A single stretch of the material below is to be transcribed exactly, starting at the line with "Viewport: 1880px width, 1048px" and ending after the line with "Screen dimensions: 651x707".

## Given data
....
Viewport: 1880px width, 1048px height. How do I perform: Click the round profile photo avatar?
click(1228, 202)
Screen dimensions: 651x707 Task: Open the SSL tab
....
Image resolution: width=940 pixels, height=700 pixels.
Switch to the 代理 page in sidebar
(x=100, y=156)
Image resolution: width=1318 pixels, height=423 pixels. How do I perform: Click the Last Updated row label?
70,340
....
## The completed task
Viewport: 1880px width, 1048px height. How do I perform: Click the round profile photo avatar?
click(1228, 202)
Screen dimensions: 651x707 Task: Open the SSL tab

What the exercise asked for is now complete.